▶ Input for this task:
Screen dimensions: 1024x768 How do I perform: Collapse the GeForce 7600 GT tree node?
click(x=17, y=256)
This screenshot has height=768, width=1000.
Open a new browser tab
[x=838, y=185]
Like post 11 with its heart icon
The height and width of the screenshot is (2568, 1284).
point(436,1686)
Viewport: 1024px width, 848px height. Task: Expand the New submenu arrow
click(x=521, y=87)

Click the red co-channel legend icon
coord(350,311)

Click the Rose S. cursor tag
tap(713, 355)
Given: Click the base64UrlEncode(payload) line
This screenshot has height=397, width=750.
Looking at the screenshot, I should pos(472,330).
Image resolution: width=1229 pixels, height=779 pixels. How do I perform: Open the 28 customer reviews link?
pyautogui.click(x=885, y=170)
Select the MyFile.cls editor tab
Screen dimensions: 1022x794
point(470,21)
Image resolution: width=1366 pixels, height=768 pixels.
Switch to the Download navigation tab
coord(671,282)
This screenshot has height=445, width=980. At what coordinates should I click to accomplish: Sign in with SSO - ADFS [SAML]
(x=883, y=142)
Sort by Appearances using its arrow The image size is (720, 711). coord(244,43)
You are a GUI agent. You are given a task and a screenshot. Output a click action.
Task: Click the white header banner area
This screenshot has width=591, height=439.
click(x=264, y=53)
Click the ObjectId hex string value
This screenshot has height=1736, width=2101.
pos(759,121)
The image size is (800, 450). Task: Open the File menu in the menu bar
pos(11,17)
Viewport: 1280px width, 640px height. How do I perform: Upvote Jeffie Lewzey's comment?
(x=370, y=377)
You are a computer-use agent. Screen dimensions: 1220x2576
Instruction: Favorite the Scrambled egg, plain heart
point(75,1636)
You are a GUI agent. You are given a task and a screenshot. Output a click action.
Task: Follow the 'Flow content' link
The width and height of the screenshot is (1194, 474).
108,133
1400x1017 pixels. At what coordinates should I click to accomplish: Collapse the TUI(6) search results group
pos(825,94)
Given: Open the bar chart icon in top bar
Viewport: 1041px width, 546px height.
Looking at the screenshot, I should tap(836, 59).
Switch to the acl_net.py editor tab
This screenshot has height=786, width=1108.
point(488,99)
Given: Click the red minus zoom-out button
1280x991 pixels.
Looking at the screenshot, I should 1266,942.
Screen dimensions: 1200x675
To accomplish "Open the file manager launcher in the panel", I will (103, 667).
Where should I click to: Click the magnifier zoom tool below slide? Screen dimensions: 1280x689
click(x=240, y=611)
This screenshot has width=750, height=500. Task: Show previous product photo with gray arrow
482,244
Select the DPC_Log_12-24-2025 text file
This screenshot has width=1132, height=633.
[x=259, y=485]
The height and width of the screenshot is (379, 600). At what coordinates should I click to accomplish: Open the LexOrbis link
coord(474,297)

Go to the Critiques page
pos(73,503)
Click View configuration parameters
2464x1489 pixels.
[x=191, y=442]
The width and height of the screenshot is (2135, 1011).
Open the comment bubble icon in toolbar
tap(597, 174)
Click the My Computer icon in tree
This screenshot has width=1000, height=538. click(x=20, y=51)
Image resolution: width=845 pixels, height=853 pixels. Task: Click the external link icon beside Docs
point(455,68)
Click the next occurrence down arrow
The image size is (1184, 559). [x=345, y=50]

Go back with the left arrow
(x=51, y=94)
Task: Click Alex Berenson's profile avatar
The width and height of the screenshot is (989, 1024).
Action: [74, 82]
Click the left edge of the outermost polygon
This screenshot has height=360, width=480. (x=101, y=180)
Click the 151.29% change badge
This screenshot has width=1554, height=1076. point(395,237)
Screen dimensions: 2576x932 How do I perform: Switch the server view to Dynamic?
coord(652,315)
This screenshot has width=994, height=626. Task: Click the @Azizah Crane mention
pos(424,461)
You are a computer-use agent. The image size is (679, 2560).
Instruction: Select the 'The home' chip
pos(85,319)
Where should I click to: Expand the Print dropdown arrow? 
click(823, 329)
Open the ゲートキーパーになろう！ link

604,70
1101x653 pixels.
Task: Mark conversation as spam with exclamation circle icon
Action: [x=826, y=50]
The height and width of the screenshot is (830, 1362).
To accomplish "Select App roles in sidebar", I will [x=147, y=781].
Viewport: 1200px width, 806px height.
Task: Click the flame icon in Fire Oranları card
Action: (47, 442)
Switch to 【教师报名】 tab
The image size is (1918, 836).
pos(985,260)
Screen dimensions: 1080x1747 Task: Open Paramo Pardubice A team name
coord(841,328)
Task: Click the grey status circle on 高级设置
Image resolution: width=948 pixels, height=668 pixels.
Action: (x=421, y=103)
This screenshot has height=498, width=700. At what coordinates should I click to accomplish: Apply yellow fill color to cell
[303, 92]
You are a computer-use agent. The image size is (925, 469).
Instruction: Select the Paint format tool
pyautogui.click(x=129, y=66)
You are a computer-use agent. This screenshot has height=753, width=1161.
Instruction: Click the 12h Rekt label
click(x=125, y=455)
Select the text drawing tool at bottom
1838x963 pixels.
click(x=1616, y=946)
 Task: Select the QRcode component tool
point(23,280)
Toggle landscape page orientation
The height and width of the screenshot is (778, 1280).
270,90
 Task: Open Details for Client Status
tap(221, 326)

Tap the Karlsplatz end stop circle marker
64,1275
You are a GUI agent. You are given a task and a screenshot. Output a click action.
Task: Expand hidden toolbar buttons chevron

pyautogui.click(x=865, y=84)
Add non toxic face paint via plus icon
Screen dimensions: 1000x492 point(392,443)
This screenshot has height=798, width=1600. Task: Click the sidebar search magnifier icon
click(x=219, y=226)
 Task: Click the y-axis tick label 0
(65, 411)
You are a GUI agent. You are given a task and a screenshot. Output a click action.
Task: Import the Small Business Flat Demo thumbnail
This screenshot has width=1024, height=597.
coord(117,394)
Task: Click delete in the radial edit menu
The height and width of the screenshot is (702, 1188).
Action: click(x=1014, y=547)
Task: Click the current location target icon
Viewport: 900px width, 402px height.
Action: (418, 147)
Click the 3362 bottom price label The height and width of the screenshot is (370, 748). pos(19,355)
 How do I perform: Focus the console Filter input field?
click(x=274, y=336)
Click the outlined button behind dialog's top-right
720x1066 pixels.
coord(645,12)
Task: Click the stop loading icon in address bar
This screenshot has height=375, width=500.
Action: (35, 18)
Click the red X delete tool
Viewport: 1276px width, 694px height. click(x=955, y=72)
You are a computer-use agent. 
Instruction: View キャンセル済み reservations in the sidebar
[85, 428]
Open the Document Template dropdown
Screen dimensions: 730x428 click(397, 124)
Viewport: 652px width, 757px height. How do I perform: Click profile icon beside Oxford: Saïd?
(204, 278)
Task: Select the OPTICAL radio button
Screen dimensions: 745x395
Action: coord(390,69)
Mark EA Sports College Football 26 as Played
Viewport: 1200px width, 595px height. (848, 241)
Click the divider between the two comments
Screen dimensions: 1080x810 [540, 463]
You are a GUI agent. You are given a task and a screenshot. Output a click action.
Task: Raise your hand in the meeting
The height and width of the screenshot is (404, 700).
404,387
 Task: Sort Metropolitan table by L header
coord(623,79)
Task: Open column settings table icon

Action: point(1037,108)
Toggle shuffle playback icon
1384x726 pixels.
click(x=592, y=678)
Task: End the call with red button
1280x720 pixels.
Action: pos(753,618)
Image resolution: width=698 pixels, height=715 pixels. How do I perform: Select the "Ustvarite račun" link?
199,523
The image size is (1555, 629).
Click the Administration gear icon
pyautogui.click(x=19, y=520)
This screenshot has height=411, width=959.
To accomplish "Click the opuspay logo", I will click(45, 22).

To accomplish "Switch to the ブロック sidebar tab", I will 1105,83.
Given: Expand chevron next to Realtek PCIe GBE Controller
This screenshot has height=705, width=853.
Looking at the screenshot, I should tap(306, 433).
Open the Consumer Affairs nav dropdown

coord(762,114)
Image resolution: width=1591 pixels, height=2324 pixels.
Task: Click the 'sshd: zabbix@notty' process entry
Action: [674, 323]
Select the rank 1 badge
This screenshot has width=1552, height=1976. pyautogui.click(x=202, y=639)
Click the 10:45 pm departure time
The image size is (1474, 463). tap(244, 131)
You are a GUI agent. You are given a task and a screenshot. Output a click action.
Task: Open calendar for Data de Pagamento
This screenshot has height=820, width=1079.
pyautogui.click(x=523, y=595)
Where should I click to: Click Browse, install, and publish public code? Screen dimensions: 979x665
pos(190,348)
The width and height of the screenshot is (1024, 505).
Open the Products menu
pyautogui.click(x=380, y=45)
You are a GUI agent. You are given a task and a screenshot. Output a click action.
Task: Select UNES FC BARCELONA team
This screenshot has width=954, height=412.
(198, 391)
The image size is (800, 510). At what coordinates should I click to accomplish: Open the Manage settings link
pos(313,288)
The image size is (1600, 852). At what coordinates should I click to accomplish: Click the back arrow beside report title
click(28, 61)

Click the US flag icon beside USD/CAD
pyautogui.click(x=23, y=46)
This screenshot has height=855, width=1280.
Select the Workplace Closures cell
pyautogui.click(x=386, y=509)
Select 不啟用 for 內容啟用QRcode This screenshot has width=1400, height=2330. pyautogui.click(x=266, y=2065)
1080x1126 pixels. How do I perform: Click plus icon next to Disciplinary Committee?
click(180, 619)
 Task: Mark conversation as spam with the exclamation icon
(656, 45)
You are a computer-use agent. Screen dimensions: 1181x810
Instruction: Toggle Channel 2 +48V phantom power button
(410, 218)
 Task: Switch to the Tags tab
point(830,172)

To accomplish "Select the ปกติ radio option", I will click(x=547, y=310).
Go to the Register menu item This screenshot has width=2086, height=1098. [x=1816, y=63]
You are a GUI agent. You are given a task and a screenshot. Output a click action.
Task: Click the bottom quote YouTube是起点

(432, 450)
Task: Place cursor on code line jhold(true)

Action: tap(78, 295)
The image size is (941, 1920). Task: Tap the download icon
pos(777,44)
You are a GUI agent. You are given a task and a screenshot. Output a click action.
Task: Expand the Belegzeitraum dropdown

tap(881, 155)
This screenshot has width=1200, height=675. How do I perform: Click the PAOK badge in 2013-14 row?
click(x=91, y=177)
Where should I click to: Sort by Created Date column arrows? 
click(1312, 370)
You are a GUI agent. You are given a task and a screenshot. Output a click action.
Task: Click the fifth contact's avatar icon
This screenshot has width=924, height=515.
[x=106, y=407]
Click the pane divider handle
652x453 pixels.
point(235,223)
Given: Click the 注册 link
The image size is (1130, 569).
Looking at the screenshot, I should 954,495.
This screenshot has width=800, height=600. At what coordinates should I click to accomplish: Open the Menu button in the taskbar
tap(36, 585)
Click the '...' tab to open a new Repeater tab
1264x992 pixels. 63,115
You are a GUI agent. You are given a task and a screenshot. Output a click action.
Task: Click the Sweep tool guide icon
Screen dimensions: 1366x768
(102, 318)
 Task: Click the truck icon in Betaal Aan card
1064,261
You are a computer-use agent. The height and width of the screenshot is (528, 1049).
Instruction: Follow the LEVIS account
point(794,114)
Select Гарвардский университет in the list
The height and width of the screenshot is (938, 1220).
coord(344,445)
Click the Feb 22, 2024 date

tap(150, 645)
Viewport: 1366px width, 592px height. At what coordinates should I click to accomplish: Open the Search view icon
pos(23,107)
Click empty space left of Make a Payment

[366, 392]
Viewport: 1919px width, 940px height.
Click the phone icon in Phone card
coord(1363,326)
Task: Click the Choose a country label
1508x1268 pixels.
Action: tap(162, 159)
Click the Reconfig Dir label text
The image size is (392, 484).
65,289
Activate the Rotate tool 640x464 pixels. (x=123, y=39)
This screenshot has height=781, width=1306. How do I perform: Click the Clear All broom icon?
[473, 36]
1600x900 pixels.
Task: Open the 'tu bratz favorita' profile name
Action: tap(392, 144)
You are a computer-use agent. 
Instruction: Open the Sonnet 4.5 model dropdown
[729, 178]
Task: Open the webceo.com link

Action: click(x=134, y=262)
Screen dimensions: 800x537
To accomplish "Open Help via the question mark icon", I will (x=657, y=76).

▶ What the exercise asks:
Return each line from the data where the string "radio" can be found.

▶ Finished task:
Task: Select the OPTICAL radio button
To accomplish "Select the ปกติ radio option", I will click(x=547, y=310).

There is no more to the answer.